Ian Munro is a leadership and vitality coach with a primary passion for working with senior professionals who wish to improve their connection to and vitality in their career, or who wish to make a transition to a meaningful and rewarding retirement. His methods are focused on helping clients understand why they present as they do in day-to-day life, discover their authentic self and give themselves permission to build a meaningful and rewarding future, both professional and personal. Ian’s love for this work has developed naturally as he built his career as an executive and leader in the IT services industry, serving in many roles and facets of this industry over 25 years. As he reached the pinnacle of his career he began to search more deeply for meaning and alternate rewards from his own career and to begin to plan for his own “first retirement”.

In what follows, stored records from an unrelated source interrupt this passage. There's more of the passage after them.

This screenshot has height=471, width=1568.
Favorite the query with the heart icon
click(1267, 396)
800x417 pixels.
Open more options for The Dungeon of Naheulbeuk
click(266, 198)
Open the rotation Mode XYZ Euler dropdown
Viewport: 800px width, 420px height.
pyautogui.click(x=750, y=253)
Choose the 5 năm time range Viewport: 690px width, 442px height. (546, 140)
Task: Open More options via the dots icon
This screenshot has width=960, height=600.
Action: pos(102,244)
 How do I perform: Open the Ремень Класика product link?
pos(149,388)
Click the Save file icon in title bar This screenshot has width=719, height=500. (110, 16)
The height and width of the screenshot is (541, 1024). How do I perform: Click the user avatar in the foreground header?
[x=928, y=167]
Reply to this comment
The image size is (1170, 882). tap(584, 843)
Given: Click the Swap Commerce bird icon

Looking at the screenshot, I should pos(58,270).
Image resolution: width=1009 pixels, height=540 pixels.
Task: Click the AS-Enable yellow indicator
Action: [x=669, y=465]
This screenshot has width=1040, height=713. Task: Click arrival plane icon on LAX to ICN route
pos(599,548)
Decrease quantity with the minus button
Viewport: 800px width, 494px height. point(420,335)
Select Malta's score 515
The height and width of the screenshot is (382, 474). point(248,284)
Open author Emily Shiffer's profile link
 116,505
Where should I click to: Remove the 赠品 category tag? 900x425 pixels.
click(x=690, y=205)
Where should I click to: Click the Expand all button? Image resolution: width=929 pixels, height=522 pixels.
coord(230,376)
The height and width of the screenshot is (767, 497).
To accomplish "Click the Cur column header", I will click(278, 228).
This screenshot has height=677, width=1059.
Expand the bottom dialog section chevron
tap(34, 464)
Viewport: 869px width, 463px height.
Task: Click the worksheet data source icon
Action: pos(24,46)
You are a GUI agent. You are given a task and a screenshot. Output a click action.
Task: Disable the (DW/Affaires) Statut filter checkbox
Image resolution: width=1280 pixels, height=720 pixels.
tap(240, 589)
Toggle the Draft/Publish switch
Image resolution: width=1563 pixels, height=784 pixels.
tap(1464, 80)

16 thoughts on “What’s to FEAR?

  1. Love this post Ian — and as I was reading your last definition my mind thought of a previous work situation where this might have been helpful — and then…. my mind immediately jumped to that place of “Oh yeah, but….” and started coming up with all the reasons why it wouldn’t have worked becuase they were….. 🙂

    Quite possibly, in many situations I unconsciously employ the first ones and, if conscious, will get to the fourth.

    Great reminder.


    1. Thanks Louise. I think we all unconsciously employ the first three strategies (and I’m sure there are more … Frantic Effort to Avoid Reality for example). And I think you’re onto the trick in this … to be conscious of these traps and to deliberately move to Face Everything And Respond.

  2. Brown’s book “The Gifts of Imperfections” is fantastic. I read that one early last year and there are many parts of it that stick with me to-date. Great tips and ideas about shame and how it can hold people back and be blind to bad patterns in life. Good post!

    1. Hi Linda. Brene Brown has been very impactful for me as well. Shame and fear are very closely linked, and it is important for us to forgive ourselves for our mistakes and imperfections! Thanks for joining in the dialogue!

    1. Thanks for the comments Priscilla, and thanks for joining the community. I try to pick topics that will be meaningful both to individuals and to leaders, and most importantly that might stimulate some dialogue on the blog!!

  3. Great post – gets you thinking for sure! It is funny, right after I read this I found this quote posted from a friend on FaceBook, “Replace fear of the unknown with curiosity.” I found that this tied well into your fourth point. Again, enjoyed this post and look forward to the next!



    1. Thanks for your comments Rick. I appreciate the contribution. And I agree that if we can approach the unknown with curiosity it will in many cases show us that any fear is unfounded.

  4. Ian, great to have us thinking about fear and how we deal with it. I agree with you that when it comes up we need to stop, pay attention and ask what is really happening.
    As you said quite often we have made assumptions or judgments that may not be accurate.
    I also think that when fear comes up we have positioned ourselves regarding something we think we may not get.

  5. I like your last ‘Face Everything And Respond’. I have spent too much time and energy stressing about the mud that has been put in my path instead of applying my energy to looking hard at how deep the mud is and working out a solution as to how to get through it or around it.
    Thanks for the post. Did you come up with the acronym?

    1. Thanks for your thoughts Elizabeth. You have framed an obstacle simply as stress and something that can be reframed as a challenge. Both aspects of this avoid the deeper pit of classifying a situation as “not fair”.

      1. Thanks so much for your encouraging words. They mean a lot to me. I also used your ‘FEAR’ acronym in a post on my blog about optimism with a link to your post.